The night before I visited Pictured Rocks National Lakeshore in Michigan, I was thumbing through the motel gift shop. There I found a “before-and-after” postcard of the rock formation called Miner’s Castle, showing how it looked prior to a rockslide on April 13, 2006, and how it looks now – that is, from back when it had two towers and how it looks with only one tower today.
I must say, it looks considerably less castle-like.
Geologically, then, it was a near-miss for me. I was only three-and-a-half years too late to see what was probably the most famous formation along the shore. But it got me interested in the fragility of the place, and I paid particular attention to the park signage during my visit.
Turns out that Pictured Rocks is surprisingly dynamic, in a downhill, erosive kind of way. Everything there is falling apart: In 1900 most of the Grand Portal, which had so impressed the first French visitors, collapsed; in 1940, part of the formation called the chapel fell down so it no longer formed an altar-like curve, and in 2000 an additional section of the Portal fell in – opening up a bigger gap but blocking access to the water beneath it. Then in 2006 (somewhat off schedule, since everything else seems to fall at the change of a decade) we lost part of the castle.

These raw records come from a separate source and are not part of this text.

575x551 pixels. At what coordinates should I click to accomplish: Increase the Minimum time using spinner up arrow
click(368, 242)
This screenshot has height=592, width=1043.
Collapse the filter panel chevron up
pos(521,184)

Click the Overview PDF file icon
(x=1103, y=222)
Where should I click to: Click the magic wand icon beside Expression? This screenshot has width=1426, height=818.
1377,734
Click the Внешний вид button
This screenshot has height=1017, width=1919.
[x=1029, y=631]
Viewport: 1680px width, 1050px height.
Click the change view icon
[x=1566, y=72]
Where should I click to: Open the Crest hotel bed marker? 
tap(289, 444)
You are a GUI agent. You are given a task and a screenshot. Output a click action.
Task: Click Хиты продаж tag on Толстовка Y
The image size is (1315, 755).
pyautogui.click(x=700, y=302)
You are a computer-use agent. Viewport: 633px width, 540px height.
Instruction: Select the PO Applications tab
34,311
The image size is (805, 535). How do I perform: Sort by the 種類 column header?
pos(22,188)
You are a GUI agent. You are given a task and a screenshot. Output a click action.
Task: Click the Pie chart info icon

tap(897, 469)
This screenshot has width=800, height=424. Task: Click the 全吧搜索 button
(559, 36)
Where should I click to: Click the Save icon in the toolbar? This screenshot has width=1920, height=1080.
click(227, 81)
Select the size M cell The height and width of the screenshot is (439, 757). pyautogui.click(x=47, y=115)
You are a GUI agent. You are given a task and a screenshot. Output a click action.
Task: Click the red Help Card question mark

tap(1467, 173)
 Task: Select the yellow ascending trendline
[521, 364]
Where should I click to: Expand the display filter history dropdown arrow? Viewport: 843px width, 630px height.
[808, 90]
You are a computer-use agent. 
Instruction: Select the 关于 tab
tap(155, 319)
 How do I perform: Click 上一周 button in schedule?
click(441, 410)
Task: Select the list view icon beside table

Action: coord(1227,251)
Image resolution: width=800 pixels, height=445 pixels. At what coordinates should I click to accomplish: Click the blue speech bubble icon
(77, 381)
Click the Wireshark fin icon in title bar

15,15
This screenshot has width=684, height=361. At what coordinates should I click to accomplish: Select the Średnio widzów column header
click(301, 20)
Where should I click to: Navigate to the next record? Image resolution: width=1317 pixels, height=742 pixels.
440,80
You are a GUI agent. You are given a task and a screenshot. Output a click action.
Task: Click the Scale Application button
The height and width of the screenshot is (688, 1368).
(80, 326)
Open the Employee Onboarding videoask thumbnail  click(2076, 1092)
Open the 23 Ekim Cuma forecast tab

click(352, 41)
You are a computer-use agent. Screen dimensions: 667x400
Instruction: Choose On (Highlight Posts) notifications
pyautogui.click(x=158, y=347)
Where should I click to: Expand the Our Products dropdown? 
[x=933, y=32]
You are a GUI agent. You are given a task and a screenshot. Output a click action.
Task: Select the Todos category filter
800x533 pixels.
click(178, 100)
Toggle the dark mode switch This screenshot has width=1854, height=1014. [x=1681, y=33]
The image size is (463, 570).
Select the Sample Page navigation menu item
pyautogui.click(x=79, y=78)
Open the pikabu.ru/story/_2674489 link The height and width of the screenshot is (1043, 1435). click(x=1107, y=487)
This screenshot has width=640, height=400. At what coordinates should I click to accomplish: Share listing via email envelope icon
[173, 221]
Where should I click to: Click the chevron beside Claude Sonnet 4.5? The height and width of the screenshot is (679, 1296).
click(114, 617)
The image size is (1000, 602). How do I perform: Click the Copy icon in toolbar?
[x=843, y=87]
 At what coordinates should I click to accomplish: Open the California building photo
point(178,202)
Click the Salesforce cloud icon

This gives a “see-it-now” urgency to the park, and folks who knew it in the day periodically mourn the passing of some familiar formation. The lament is almost always along the lines of “It will never be the same…” but of course that is the nature of the earth. Only at Hawaii Volcanoes National Park, where gases explode through rock and lava flows build new shorelines, have I seen the restlessness of the planet more in evidence.
Nevertheless, my initial reaction to volcanoes is creative excitement, whereas my appreciation of erosion is more a kind of melancholy resignation. Makes no sense, of course, and I wonder where this prejudice comes from. It was erosion that gave us the Grand Canyon, to say nothing of this amazing lakeshore, so it’s hardly a negative.
But the slow relentlessness of erosion is suspect. It’s too much like time itself, gnawing away at us until we – or parts of us – collapse. If volcanoes are a kind of dramatic sudden-death scenario, at least they are relatively few and far between. Erosion is everywhere and inescapable, and even when we don’t see it suddenly shear off a rock tower, we know it’s at work in every wave, every breeze, every crystal of ice and falling drop of rain.
Romantics will tell you it is this transience that gives the world its beauty: The whole earth is a “see-it-now” kind of place, because the time is coming when you yourself will see nothing. Some religious folks, on the other hand, seem to believe in a place where there is no change and the two towers of Miner’s Castle still stand – though how time initially passed to create the eroded world is hard to understand.
I have no answers. I gaze at the castle ruins now, thinking "Well, that's gone." But at the same time I admire the clean, nearly white platform of rock that has been revealed beneath the tons of gray and yellow stone that time pushed away.